====== Provided records
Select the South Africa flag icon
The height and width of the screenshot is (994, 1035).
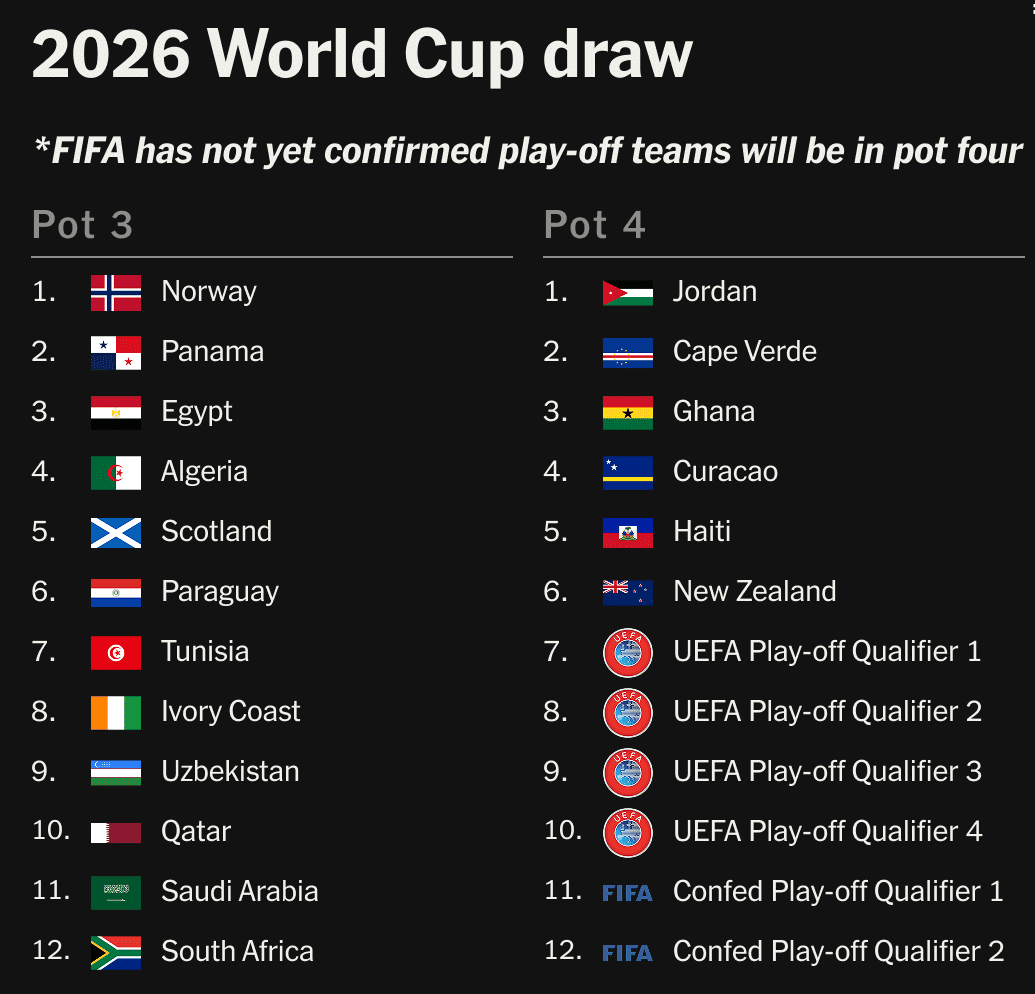click(116, 952)
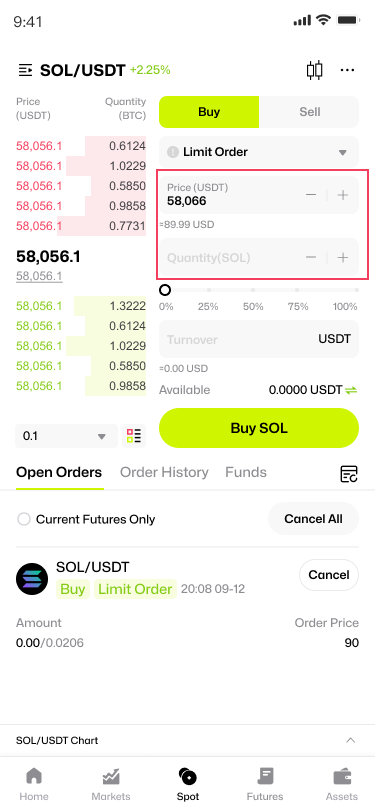Open the three-dot more options menu
Viewport: 375px width, 812px height.
click(x=347, y=70)
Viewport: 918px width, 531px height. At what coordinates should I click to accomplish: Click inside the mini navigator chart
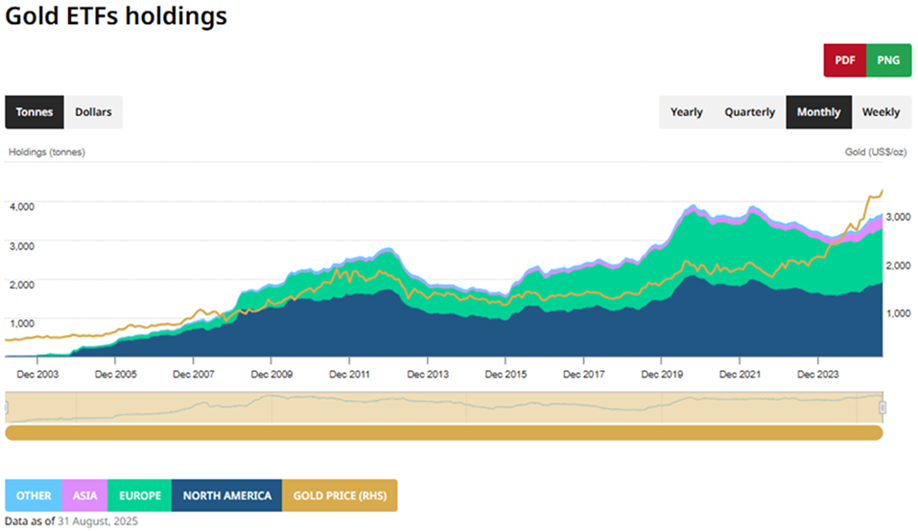coord(444,407)
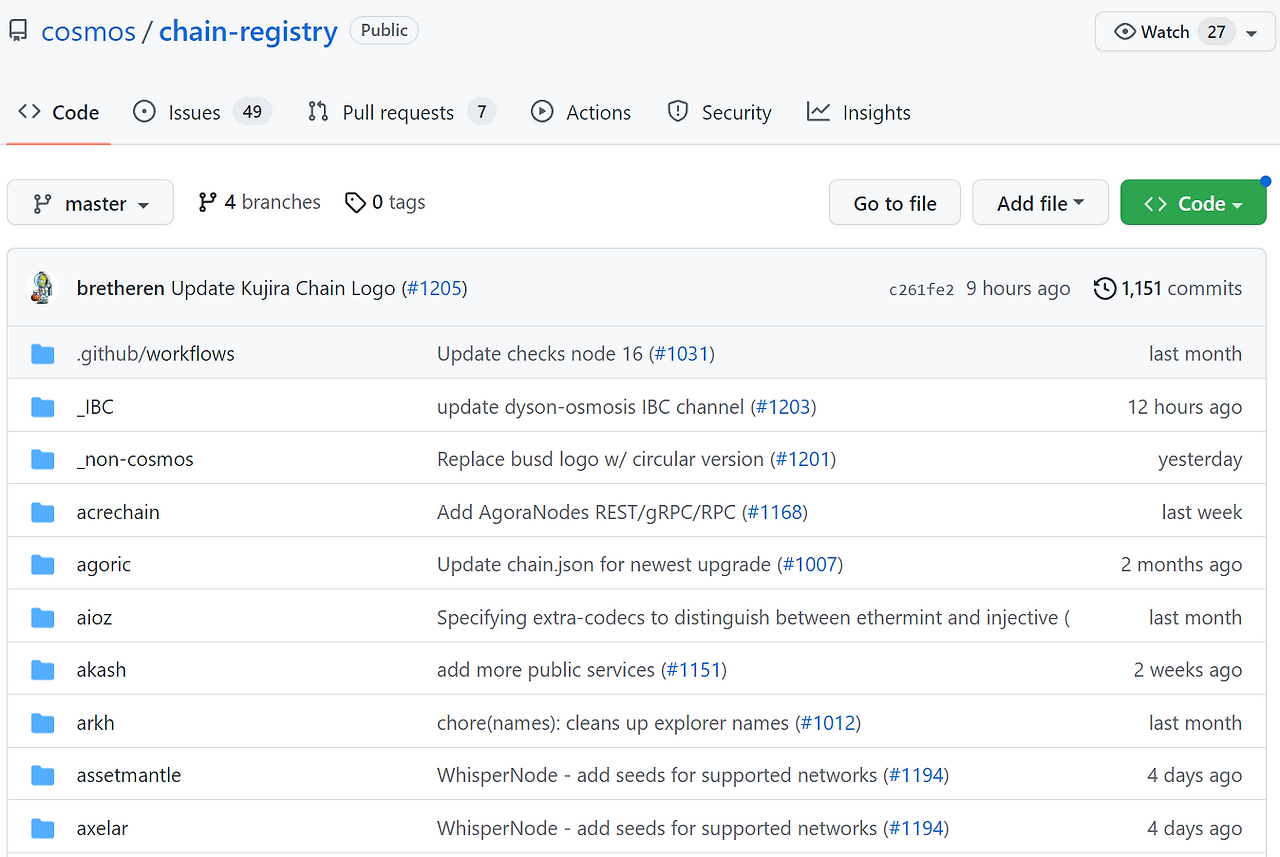
Task: Follow the chain-registry repository link
Action: click(x=247, y=31)
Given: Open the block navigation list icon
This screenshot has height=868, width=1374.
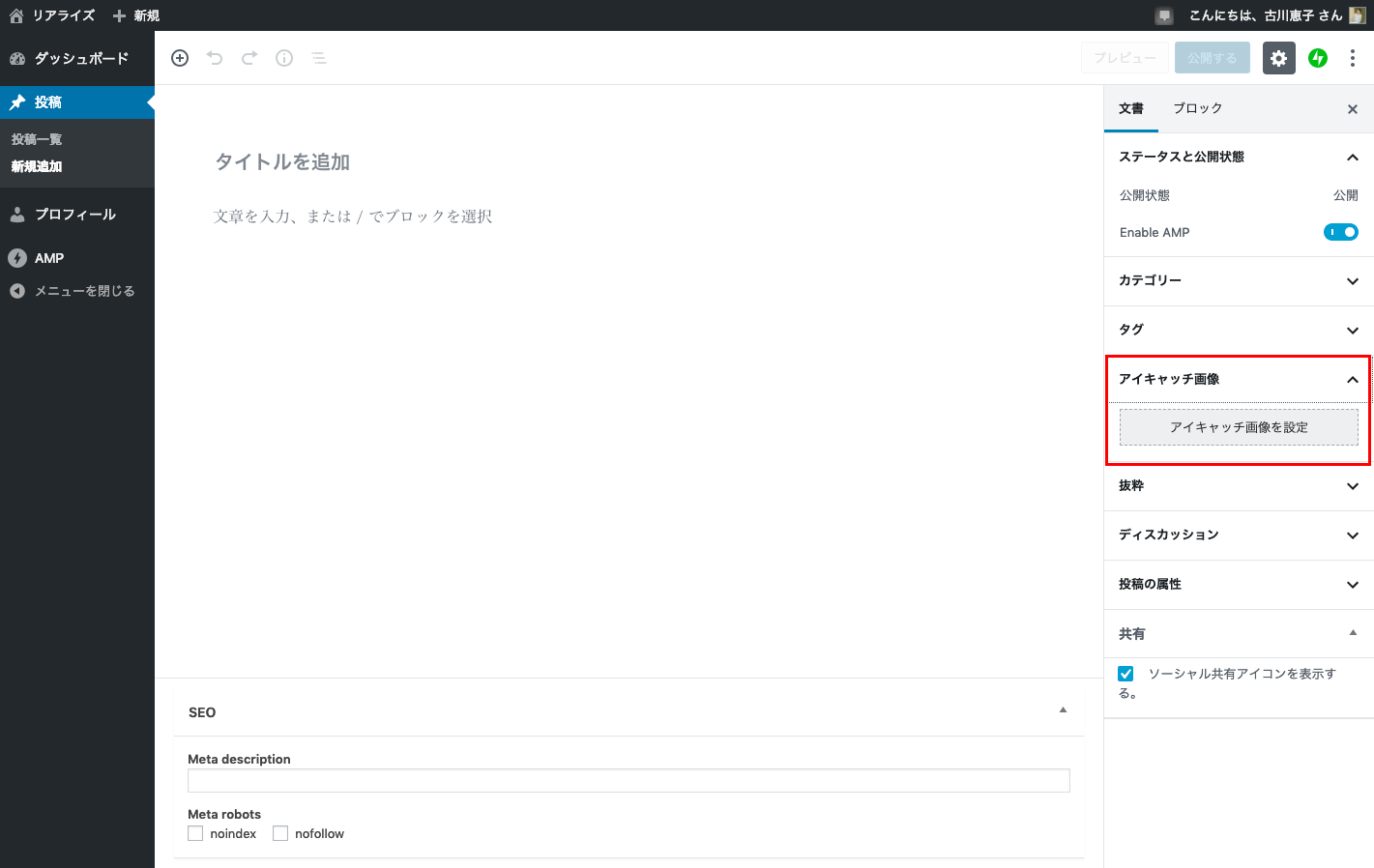Looking at the screenshot, I should tap(319, 58).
============
=== Assigned task ===
For the material above, give every line again exactly and leave out the pictures.

=== Output ===
Select the South Africa flag icon
The height and width of the screenshot is (994, 1035).
click(116, 952)
Open the three-dot more options menu
Viewport: 375px width, 812px height.
click(x=347, y=70)
Viewport: 918px width, 531px height. At what coordinates should I click to accomplish: Click inside the mini navigator chart
coord(444,407)
Task: Follow the chain-registry repository link
Action: click(x=247, y=31)
Given: Open the block navigation list icon
This screenshot has height=868, width=1374.
Looking at the screenshot, I should tap(319, 58).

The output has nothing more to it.